DIY Dry box — Part 9

The software is ready and the test hardware works. Time to assemble everything.

Putting sensors in dryboxes

That’s one of the easy parts:

  • drill a hole in the drybox;
  • screw in a waterproof cable gland;
  • pass the cables through;
  • tighten the cable gland to make it airtight;
  • connect the sensor.

Soldering

I’m not going to show it, it’s too ugly, but I did learn new technics to slightly improve my soldering skills.

Let’s put a sensor in a drybox and plug it to the board:

And the result in Gladys Assistant:

So 70 % humidity outside the drybox, 30 % inside, and temperature of 21,7 °C inside and outside the drybox. Sounds good.

Cables

In the previous test, the sensor was next to the microcontroller. The issue is that the boxes are going to be much further away than that. Between the microcontroller and the farthest drybox will be about 1 meter.

I don’t have I²C cables that long. And there’s a reason for that. It’s not meant for “long” distances. The longest ones I have seen were 30 or 40 centimeters long.

The issue is that cables are not perfect and have resistance and inductance, reducing the signal strength and making the digital signal less “square”.

Having old ethernet cables with broken connectors, I decided to try to use one. Why? The cables I’m using are F/UTP (foiled/unshielded twisted pair), so there’s 4 pairs, each pair is 2 cables twisted together preventing crosstalk. And there’s a foil around the whole cable preventing electromagnetic interferences.

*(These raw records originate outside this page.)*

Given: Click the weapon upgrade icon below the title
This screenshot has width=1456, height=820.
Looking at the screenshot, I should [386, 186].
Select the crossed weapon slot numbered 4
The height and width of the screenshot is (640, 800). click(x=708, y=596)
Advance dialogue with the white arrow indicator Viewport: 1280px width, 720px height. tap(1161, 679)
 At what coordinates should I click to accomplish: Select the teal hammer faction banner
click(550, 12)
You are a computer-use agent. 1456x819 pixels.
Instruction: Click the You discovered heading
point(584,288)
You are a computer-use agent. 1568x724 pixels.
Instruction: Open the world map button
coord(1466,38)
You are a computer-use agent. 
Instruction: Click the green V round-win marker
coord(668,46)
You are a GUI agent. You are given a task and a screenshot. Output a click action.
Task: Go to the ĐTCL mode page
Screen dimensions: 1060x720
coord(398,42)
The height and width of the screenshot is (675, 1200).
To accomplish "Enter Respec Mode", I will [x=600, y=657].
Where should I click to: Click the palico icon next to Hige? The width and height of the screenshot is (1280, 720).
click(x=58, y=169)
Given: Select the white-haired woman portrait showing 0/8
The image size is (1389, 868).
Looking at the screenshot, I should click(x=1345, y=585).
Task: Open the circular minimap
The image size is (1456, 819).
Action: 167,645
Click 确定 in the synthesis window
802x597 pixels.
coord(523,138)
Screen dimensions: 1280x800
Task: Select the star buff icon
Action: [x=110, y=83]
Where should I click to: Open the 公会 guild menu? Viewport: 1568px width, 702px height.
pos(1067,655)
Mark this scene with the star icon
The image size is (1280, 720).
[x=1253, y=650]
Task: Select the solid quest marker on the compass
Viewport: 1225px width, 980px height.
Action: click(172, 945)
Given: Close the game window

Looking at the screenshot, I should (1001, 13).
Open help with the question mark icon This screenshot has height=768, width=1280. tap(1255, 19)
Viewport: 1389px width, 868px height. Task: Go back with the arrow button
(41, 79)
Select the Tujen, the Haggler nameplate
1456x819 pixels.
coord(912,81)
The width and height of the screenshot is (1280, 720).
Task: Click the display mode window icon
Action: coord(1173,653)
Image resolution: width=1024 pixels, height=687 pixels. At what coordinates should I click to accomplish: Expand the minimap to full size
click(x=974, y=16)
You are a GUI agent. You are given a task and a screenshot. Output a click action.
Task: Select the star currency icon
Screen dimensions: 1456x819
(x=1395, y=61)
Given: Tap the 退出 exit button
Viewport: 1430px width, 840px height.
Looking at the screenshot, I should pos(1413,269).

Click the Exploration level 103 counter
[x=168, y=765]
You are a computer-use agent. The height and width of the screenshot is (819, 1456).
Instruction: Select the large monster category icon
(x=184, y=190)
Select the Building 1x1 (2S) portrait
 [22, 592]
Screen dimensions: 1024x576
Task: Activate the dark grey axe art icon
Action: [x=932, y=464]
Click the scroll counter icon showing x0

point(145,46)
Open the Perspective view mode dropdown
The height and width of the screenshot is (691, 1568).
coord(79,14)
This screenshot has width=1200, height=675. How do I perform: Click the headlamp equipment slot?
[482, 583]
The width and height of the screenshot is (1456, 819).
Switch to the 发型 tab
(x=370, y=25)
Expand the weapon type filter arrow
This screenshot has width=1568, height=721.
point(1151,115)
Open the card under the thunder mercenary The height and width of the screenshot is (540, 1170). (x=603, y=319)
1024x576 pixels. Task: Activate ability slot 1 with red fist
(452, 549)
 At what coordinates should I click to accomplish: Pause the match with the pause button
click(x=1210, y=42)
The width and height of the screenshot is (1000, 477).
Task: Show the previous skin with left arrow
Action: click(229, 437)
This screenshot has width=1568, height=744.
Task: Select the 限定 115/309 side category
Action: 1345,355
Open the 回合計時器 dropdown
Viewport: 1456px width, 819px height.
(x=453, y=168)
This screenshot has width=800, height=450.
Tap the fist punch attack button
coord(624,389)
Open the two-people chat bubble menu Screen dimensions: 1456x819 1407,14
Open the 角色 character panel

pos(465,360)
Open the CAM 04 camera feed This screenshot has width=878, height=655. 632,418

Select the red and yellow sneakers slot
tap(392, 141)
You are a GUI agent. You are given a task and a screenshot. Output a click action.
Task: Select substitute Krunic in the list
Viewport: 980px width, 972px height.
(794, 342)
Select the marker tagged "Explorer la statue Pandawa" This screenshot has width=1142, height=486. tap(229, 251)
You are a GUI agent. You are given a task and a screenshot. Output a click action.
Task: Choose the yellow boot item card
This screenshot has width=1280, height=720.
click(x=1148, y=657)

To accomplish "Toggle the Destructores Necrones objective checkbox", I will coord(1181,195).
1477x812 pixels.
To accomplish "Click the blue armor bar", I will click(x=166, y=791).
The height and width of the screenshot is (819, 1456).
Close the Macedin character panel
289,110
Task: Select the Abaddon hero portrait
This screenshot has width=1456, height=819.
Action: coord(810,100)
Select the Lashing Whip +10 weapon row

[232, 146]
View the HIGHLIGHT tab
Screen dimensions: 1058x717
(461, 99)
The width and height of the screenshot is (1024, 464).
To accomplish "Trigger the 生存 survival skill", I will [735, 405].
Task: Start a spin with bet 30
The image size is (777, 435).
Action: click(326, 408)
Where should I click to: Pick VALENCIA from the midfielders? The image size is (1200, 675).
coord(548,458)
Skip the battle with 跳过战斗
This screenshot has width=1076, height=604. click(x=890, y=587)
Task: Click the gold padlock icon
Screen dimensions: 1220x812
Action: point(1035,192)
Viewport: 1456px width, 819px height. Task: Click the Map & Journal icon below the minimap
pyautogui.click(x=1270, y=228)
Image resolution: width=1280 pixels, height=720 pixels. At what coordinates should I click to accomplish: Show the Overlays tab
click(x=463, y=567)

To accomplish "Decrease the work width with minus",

That should do the trick… and it does… after spending hours attaching connectors (another thing I improved my skills on during that project).

Box for the microcontroller

I quickly did a protection box for the microcontroller to make it easier to handle.

Assembly

Now putting everything together… shame I can't turn off the green LEDs on the sensor boards:

Now all boxes are sending their data. After using it for a while, I find interesting that the temperature lines are parallel to each other, the box at the top being the hottest one and the one at the bottom being the coldest one. Also, now I have humidity between 10 and 17 %… so the boxes are doing their job.

Power consumption

The HTU31D sensors consumes about 2 mW when measuring, so 10 mW for the 5 sensors. The TCA9548A multiplexer seems to consume about 0,3 mW. The ESP32-C3 consumes a maximum of 1,1 W (if I read the datasheet properly).

So the microcontroller is by far the component that can consume the most, and that’s because of the Wi-Fi/BLE part. But I don’t think this will reach the maximum consumption, also most of the time the microcontroller will be sleeping. Best solution, as always, is to measure:

Measured power consumption:

  • 474 mW while measuring, this step lasts less than 5 seconds;
  • 13 mW while sleeping, this step lasts 60 seconds.

After 4 hours, it had consumed 130 mWh, so the average power consumption is 32,5 mW.

I’m keeping it that way for now, but at some point I will reduce to measure humidity and temperature only every 30 minutes or every hour, hence reducing the power consumption. I don’t need to have a value every minute, the idea is to be able to follow the evolution of humidity on a longer timeframe to see when the dessicant needs to be replaced.

That’s all for this series of posts.